I would appreciate if you might be able to suggest a good source of info. that a non scientific person like myself could understand. Shelly
I'll see if I can find anything that adds to the Logen book. If you're up for it, making your own soap is one way to go.
Do I understand that the Orange TKO I use could also be a stress to the environment? I use for laundry stains and in lighter concentrations for cleaning mirrors, counters, floors...It's concentrated, but expensive so I try not to use a lot of it anyway.
Generally, I consider citrus oil harvested (and purified) from the fruit itself to be okay, depending on how it is used. I'd rather not use d-limonene that is derived from petroleum products (they may be the same end product, but the citrus oil processed from citrus peels is a by-product of food production). D-limonene is a terpene, so it isn't something I would want for heavy skin or respiratory exposure.

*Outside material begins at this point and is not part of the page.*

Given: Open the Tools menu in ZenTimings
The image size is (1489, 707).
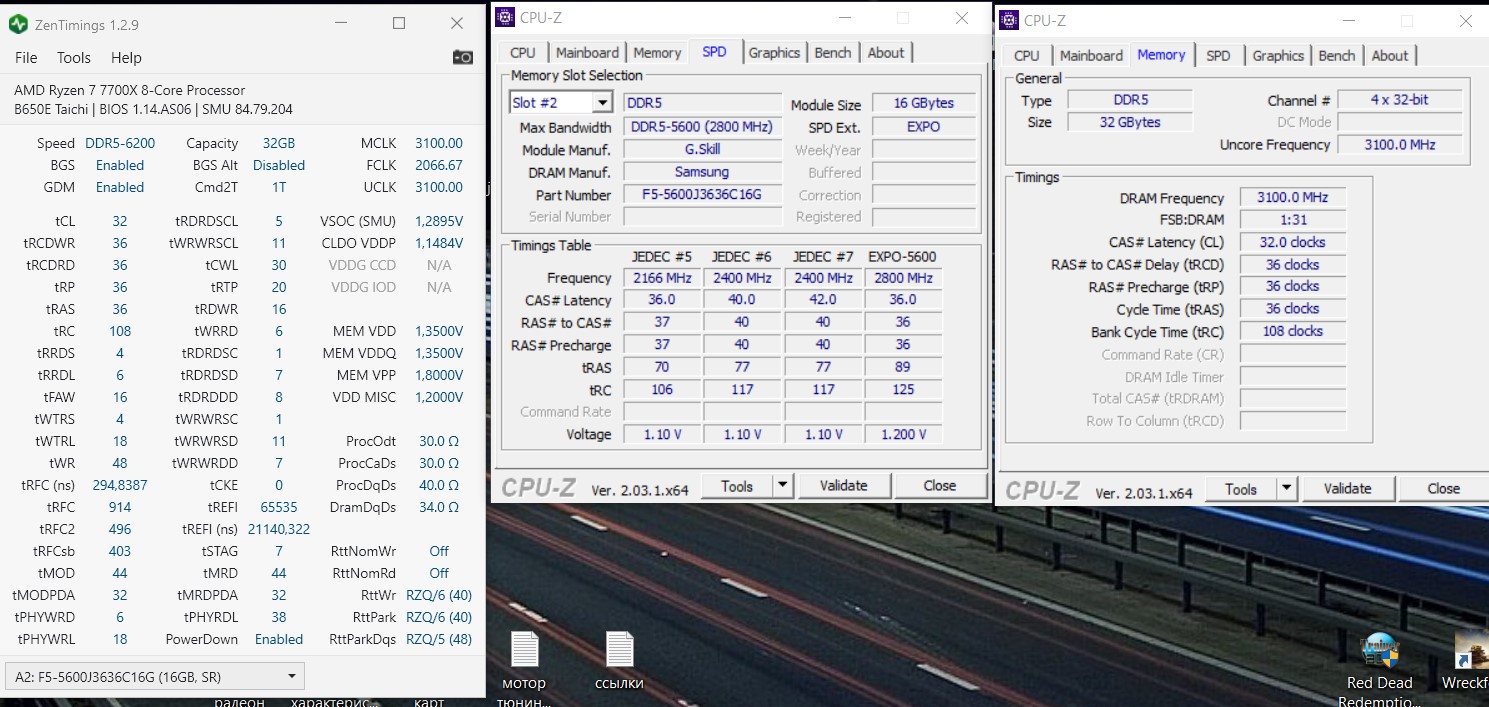Looking at the screenshot, I should tap(74, 58).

I would guess that d-limonene biodegrades okay in the way that most people on this forum use it, but I don't believe it is good to have it in the surface water. I'm not sure how it fares in current municipal water treatment systems or in septic systems. As to biodegradability, it appears that it is, but not as fast as it could be. (That may explain in part its extended efficacy in fire ant mound treatments.) Still, I'll take d-limonene over most petro-solvents for situations where it is needed.

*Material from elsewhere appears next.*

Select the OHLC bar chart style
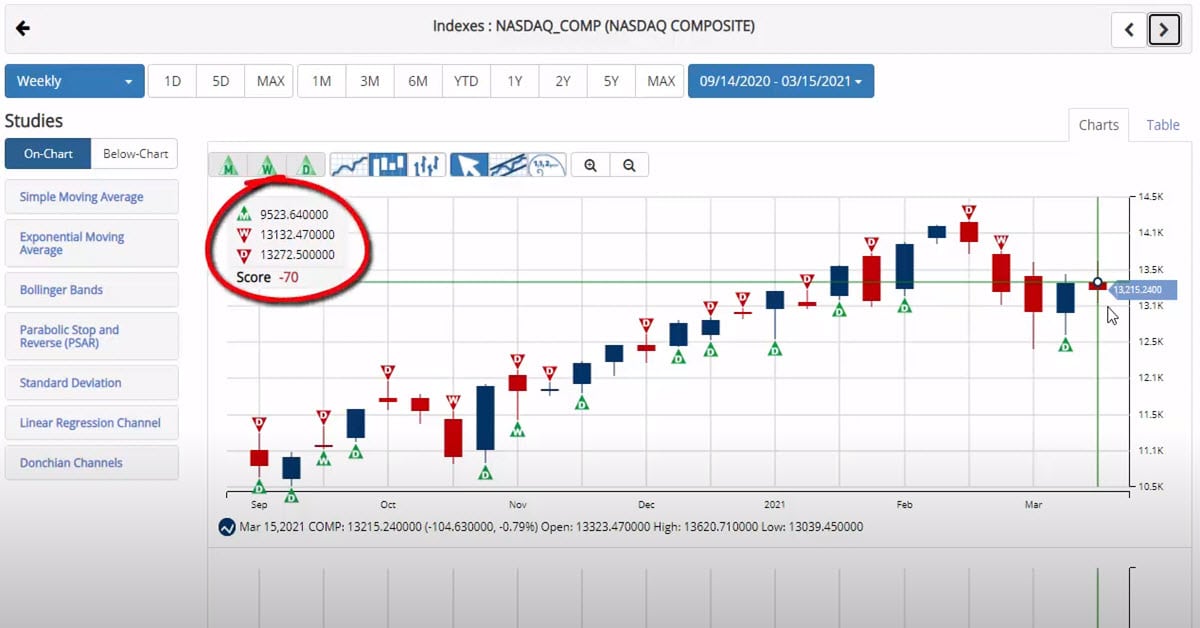This screenshot has height=628, width=1200. 426,165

One other thing for those that do extractions from citrus peels is that it would be best to use organic citrus. It is not unusual for conventional citrus to be treated with synthetic fungicides, and I would not be surprised if a gross extraction pulls those into the extract along with the d-limonene. (I think the purification process for commercial orange oil products removes those to some extent.) The prospect of fungicide use on conventional citrus also should give pause to those people who dunk their lemon slices into their iced tea at restaurants...
Also, if you don't mind I have a few other questions for you. Do you know anything about products called Orange Glo. I did get an MSDS sheet from them, but since I don't know anything about the "chemicals" I can't determine if they are harmful or not. The MSDS lists Cold pressed orange oil 30% and Dodecylbenzenesulfonic acid triethanolamine salt 5-10%?
I would prefer to avoid anything that has a benzene structure -- it usually is pretty non-biodegradable and it invariably is a petroleum derivative. So, the dodecylbenzenesulfonic acid would not darken my cleaning cabinet. As for the TEA salt, TEA is poorly degradable, is harmful in aquatic environments, and, according to my latest information, is an experimental carcinogen. If someone has more current toxicity information, by all means post it. The practice of masking nasty ingredients by mixing them with nice orange oil really annoys me.
Also what is in club soda that makes it better than plain old water for cleaning?
As I understand it, the sodium citrate in club soda softens the water, which can enhance its cleaning power. Also, if you're using soda that still has good carbonation, the fizz helps float particles to the surface (which also is one of the chief benefits of using grocery strength hydrogen peroxide on cuts). There may be other reasons that club soda works better that aren't occurring to me at the moment.